The SBU professor said the university allows faculty participation in outside activities as long as staffers participate as individuals, not as representatives of the institution. Langston said he did not allow the BGCM to use his tie to SBU. "And it was the only meeting I attended in two years," he said.
Langston said he was told that "the trustees wanted to take SBU closer to the Missouri Baptist Convention" and that his association with the BGCM was contrary to that direction.
The Baptist Press article, which questioned Langston's approach to biblical interpretation, also played into the decision. "My perception of that article is that it was poorly done," he said. "I tried to point out that the article did not represent what I said."
He said he pointed out to administrators that Baptist Press stopped using Starnes as a correspondent over errors in a story based on an interview with U.S. Secretary of Education Rod Paige in April 2003.
Langston said he believes his service to the university was not an issue. "I was told there were no complaints about my job performance," he said.
Langston and his family decided he should resign because of underlying tension on campus and lack of administrative support. "Life is too short to be involved in the atmosphere here at SBU," Langston said, adding that the stress had taken a physical, mental and spiritual toll on the family.
"I felt I had little tangible support from administrators," Langston said. "The administration doesn't see it that way.... They said they had talked to people privately.

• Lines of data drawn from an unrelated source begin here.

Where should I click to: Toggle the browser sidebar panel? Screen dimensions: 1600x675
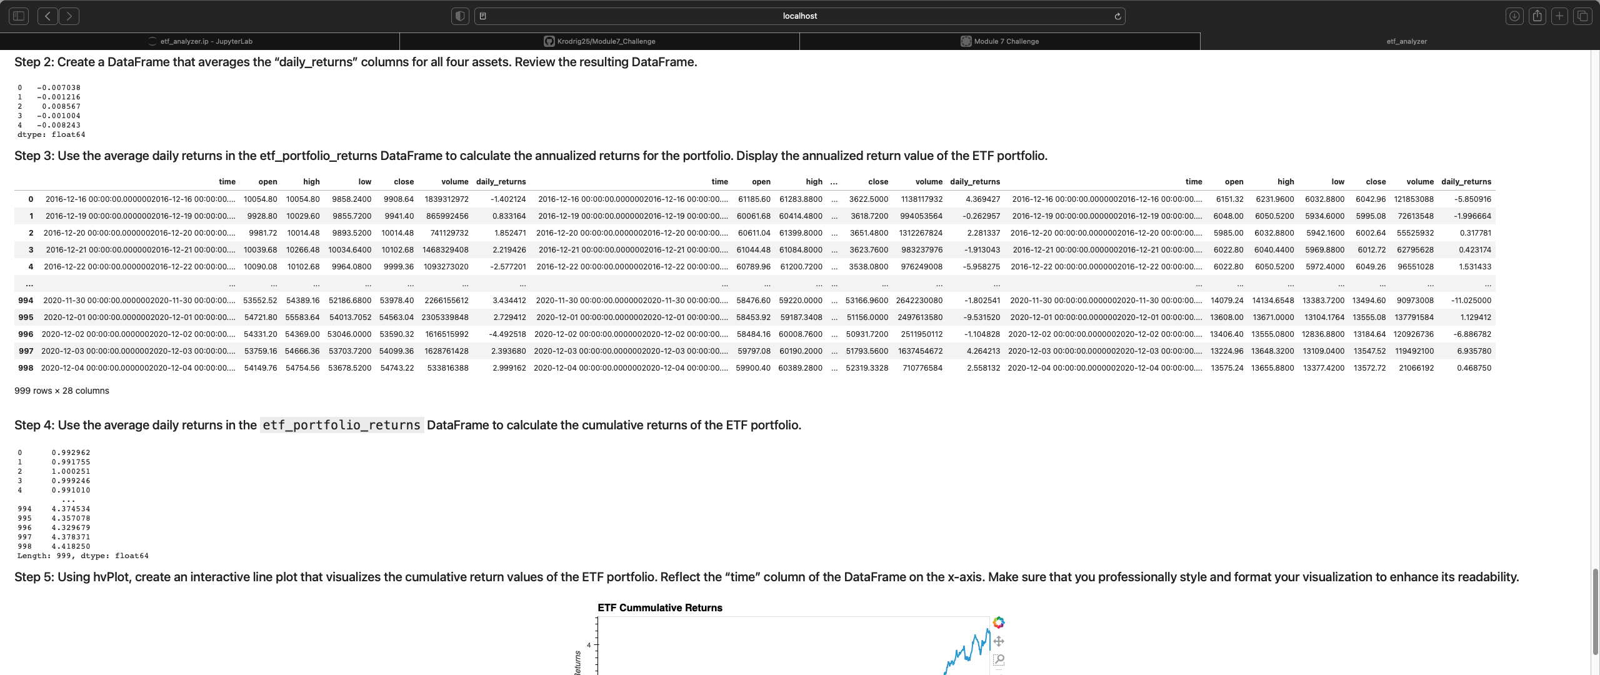coord(18,16)
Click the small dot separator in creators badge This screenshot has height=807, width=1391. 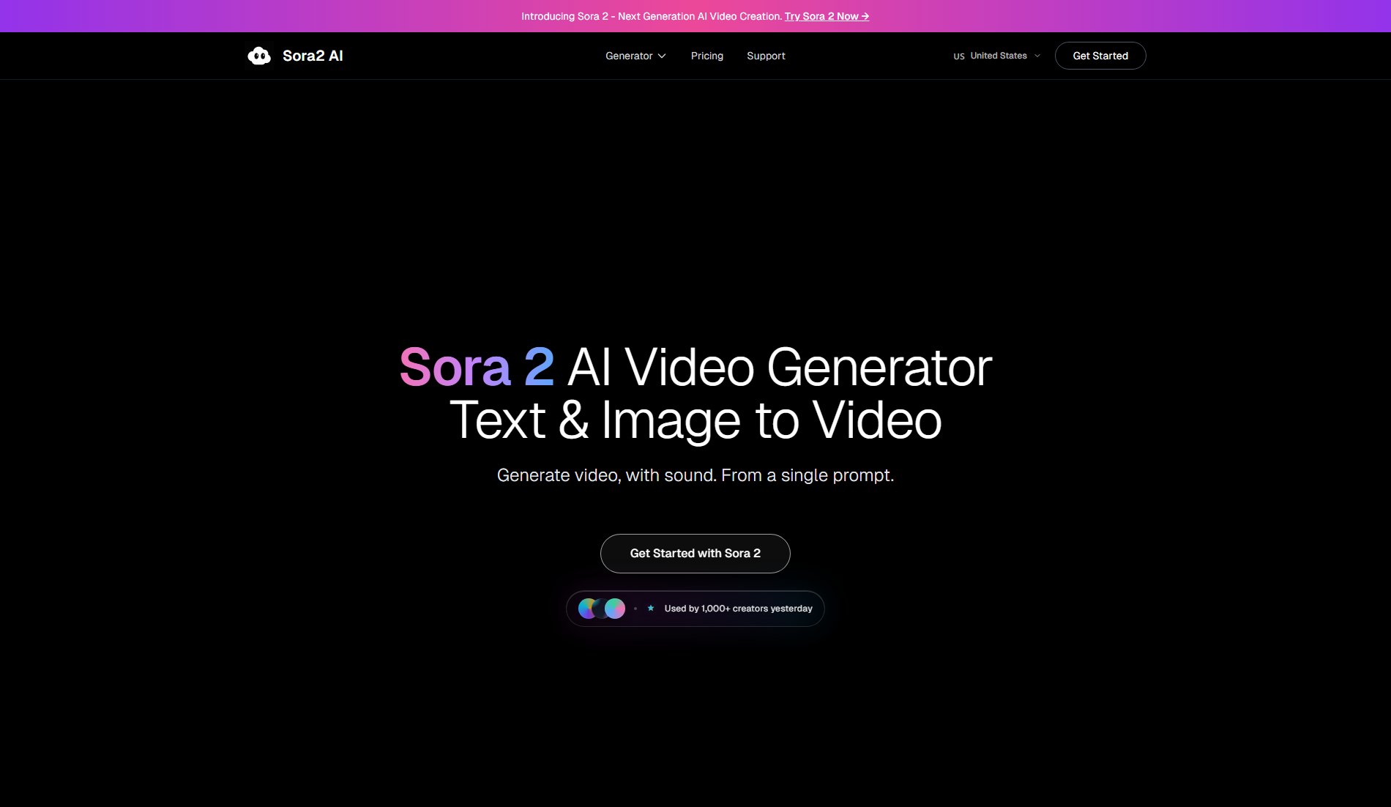(635, 608)
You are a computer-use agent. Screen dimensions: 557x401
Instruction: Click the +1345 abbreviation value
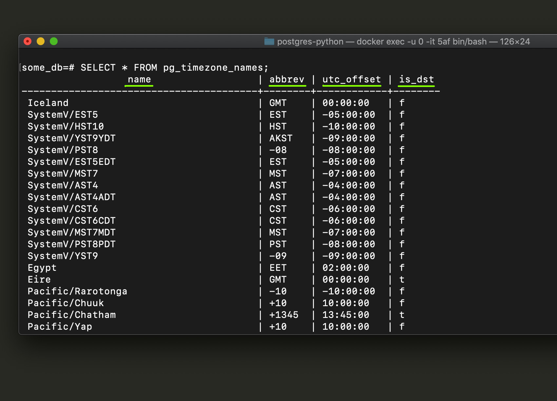pyautogui.click(x=283, y=315)
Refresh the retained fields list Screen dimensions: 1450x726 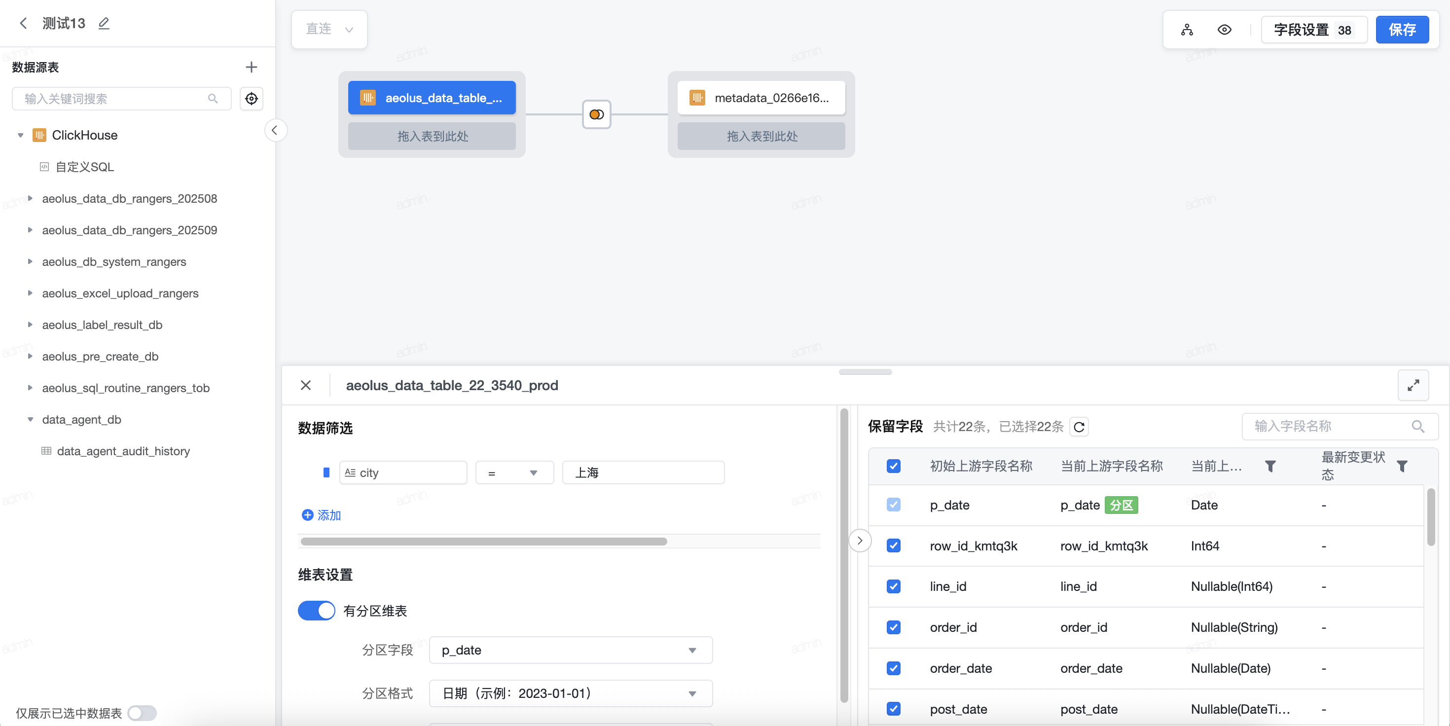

But the point I made is that I had been publicly defamed.... Administrators wouldn't publicly support me."
SBU president Pat Taylor could not respond to Langston's comment because the institution's policies do not allow administrators to discuss personnel issues.
The professor said he is saddened and sometimes angry because people have been hurt. "This is not about 'let's do what's best for the church.' It's about politics.
"I think what's happened is unethical, unbiblical and unchristian. I don't want to be associated with that," he said.
"The administration doesn't see what's happening as unethical and unbiblical. We have a difference of opinion...but this is my perception. I respect their right to create whatever they want to create," he said. "What I'm reacting to is not the theological issue...but the way people have been treated."
Langston has not found another teaching position and is preparing himself for the possibility of leaving the profession. "This was a hard decision because this [teaching] is what I've prepared my whole life to do," he said.
Langston earned a bachelor of arts degree at Houston Baptist University, a master of divinity degree at Southwestern Baptist Theological Seminary and a master of arts degree in history at the University of Texas at Arlington. He completed a doctor of philosophy degree in Old Testament at Southwestern in 1992.
He was an assistant professor of Old Testament at Southwestern before accepting the SBU post in 1999. He served as assistant dean of Redford College from 1999 to 2002.
Langston has written several scholarly articles and has presented papers at many conferences, including several for the Society of Biblical Literature.
He is currently completing a volume on Exodus for the Blackwell Bible Commentary Series by Blackwell Publishers.